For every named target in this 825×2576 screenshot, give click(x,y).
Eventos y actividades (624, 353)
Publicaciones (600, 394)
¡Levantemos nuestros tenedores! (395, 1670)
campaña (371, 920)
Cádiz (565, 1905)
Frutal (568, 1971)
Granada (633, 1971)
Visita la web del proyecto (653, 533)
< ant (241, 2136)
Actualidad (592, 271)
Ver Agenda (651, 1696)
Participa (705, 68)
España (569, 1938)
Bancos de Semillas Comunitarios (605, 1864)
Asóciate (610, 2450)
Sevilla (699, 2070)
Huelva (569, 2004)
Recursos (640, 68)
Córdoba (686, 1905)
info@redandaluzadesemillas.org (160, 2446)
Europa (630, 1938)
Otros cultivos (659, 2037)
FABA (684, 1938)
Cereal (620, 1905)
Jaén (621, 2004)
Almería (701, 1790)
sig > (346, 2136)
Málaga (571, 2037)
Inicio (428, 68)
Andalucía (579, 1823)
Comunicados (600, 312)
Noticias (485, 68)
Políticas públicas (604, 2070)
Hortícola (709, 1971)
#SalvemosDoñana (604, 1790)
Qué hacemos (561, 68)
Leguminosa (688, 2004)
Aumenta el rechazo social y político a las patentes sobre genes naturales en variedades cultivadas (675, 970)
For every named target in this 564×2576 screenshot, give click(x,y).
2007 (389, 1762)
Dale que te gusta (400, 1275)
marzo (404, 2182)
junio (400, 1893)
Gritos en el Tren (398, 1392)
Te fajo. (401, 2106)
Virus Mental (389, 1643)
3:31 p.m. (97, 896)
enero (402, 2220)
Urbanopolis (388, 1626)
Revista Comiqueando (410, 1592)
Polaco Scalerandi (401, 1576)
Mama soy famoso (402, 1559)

==========

[TASK REQUIREMENTS] The expected output is the lines from the one with "Dale que te gusta (400, 1275)" through the end of the data, exactly as written and nothing more.

[FINISHED TASK]
Dale que te gusta (400, 1275)
marzo (404, 2182)
junio (400, 1893)
Gritos en el Tren (398, 1392)
Te fajo. (401, 2106)
Virus Mental (389, 1643)
3:31 p.m. (97, 896)
enero (402, 2220)
Urbanopolis (388, 1626)
Revista Comiqueando (410, 1592)
Polaco Scalerandi (401, 1576)
Mama soy famoso (402, 1559)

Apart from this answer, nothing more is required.